Erenumab belongs to the None, classified under the direct parent group Peptides. This compound is a part of the Organic Compounds, falling under the Organic Acids superclass, and categorized within the Carboxylic Acids and Derivatives class, specifically within the Amino Acids, Peptides, and Analogues subclass.

Categories:

Erenumab is categorized under the following therapeutic classes: Amino Acids, Peptides, and Proteins, Analgesics, Antibodies, Antibodies, Monoclonal, Antimigraine Preparations, Blood Proteins, Calcitonin Gene-Related Peptide (CGRP) Antagonists, Calcitonin Gene-Related Peptide Receptor Antagonists, Central Nervous System Agents, Globulins, Immunoglobulins, Immunoproteins, Nervous System, Peripheral Nervous System Agents, Proteins, Sensory System Agents, Serum Globulins. These classifications highlight the drug's diverse therapeutic applications and its importance in treating various conditions.

Experimental Properties:

Further physical and chemical characteristics of Erenumab include:

  • Molecular Formula: C6472H9964N1728O2018S50

Erenumab is a type of Analgesics


Analgesics are a category of pharmaceutical Active Pharmaceutical Ingredients (APIs) that are commonly used to relieve pain. They are designed to alleviate discomfort by targeting the body's pain receptors or by reducing inflammation. Analgesics are widely utilized in the medical field to manage various types of pain, ranging from mild to severe.

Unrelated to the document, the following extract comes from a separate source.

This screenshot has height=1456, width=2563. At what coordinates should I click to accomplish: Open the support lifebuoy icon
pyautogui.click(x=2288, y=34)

One of the primary classes of analgesics is nonsteroidal anti-inflammatory drugs (NSAIDs). NSAIDs work by inhibiting the production of prostaglandins, substances that contribute to pain and inflammation. This class includes well-known drugs like ibuprofen and naproxen. Another class of analgesics is opioids, which are derived from opium or synthetic compounds that mimic the effects of opium. Opioids act on the central nervous system to reduce pain perception and provide potent pain relief. Examples of opioids include morphine, codeine, and oxycodone.

Analgesics are available in various forms, such as tablets, capsules, creams, and injections, allowing for different routes of administration based on the patient's needs. They are commonly used to manage pain associated with conditions like arthritis, headaches, dental procedures, and post-operative recovery.

It is important to note that analgesics should be used under medical supervision, as improper use or overuse can lead to adverse effects, including gastrointestinal complications, addiction, and respiratory depression in the case of opioids. Therefore, it is crucial for healthcare professionals to assess each patient's individual needs and prescribe the appropriate analgesic and dosage.

In summary, analgesics are a vital category of pharmaceutical APIs used to alleviate pain by targeting pain receptors or reducing inflammation. With various classes and forms available, they provide valuable options for pain management when used responsibly and under medical guidance.